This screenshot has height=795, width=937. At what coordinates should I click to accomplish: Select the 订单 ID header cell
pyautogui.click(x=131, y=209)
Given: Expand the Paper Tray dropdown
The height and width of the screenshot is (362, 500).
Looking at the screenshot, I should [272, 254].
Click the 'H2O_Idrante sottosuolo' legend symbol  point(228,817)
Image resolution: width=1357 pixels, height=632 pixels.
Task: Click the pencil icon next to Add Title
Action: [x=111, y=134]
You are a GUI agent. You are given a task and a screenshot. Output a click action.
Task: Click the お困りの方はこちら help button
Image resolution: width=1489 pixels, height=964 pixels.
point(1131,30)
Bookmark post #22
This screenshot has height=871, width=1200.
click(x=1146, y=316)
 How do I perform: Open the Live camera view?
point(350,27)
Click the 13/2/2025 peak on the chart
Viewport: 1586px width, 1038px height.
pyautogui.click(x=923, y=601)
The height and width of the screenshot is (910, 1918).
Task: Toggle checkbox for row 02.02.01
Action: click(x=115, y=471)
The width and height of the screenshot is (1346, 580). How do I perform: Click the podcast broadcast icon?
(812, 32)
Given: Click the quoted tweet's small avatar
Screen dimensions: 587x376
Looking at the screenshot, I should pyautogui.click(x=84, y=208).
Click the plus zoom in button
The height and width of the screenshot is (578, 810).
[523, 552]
━━━
GOAL OF THE EXERCISE: Format every line of the listing above as a JSON list of strings, one string per line, with blank lines omitted.

EXERCISE SOLUTION:
[
  "This screenshot has height=795, width=937. At what coordinates should I click to accomplish: Select the 订单 ID header cell",
  "pyautogui.click(x=131, y=209)",
  "Given: Expand the Paper Tray dropdown",
  "The height and width of the screenshot is (362, 500).",
  "Looking at the screenshot, I should [272, 254].",
  "Click the 'H2O_Idrante sottosuolo' legend symbol  point(228,817)",
  "Image resolution: width=1357 pixels, height=632 pixels.",
  "Task: Click the pencil icon next to Add Title",
  "Action: [x=111, y=134]",
  "You are a GUI agent. You are given a task and a screenshot. Output a click action.",
  "Task: Click the お困りの方はこちら help button",
  "Image resolution: width=1489 pixels, height=964 pixels.",
  "point(1131,30)",
  "Bookmark post #22",
  "This screenshot has height=871, width=1200.",
  "click(x=1146, y=316)",
  " How do I perform: Open the Live camera view?",
  "point(350,27)",
  "Click the 13/2/2025 peak on the chart",
  "Viewport: 1586px width, 1038px height.",
  "pyautogui.click(x=923, y=601)",
  "The height and width of the screenshot is (910, 1918).",
  "Task: Toggle checkbox for row 02.02.01",
  "Action: click(x=115, y=471)",
  "The width and height of the screenshot is (1346, 580). How do I perform: Click the podcast broadcast icon?",
  "(812, 32)",
  "Given: Click the quoted tweet's small avatar",
  "Screen dimensions: 587x376",
  "Looking at the screenshot, I should pyautogui.click(x=84, y=208).",
  "Click the plus zoom in button",
  "The height and width of the screenshot is (578, 810).",
  "[523, 552]"
]